* [What the task asks]:
Could you reproduce all of the data below line for line, leaving every character unchanged?

* [Entries supplied]:
## BEGIN

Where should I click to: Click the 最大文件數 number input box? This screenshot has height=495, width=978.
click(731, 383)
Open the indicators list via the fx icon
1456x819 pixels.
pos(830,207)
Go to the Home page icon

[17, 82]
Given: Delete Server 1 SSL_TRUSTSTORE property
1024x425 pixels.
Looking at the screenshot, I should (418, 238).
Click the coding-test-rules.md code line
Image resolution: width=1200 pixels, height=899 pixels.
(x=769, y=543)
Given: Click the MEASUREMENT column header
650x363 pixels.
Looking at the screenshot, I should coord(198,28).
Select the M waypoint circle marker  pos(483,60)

## END

* [Output]:
Where should I click to: Click the 最大文件數 number input box? This screenshot has height=495, width=978.
click(731, 383)
Open the indicators list via the fx icon
1456x819 pixels.
pos(830,207)
Go to the Home page icon

[17, 82]
Given: Delete Server 1 SSL_TRUSTSTORE property
1024x425 pixels.
Looking at the screenshot, I should (418, 238).
Click the coding-test-rules.md code line
Image resolution: width=1200 pixels, height=899 pixels.
(x=769, y=543)
Given: Click the MEASUREMENT column header
650x363 pixels.
Looking at the screenshot, I should coord(198,28).
Select the M waypoint circle marker  pos(483,60)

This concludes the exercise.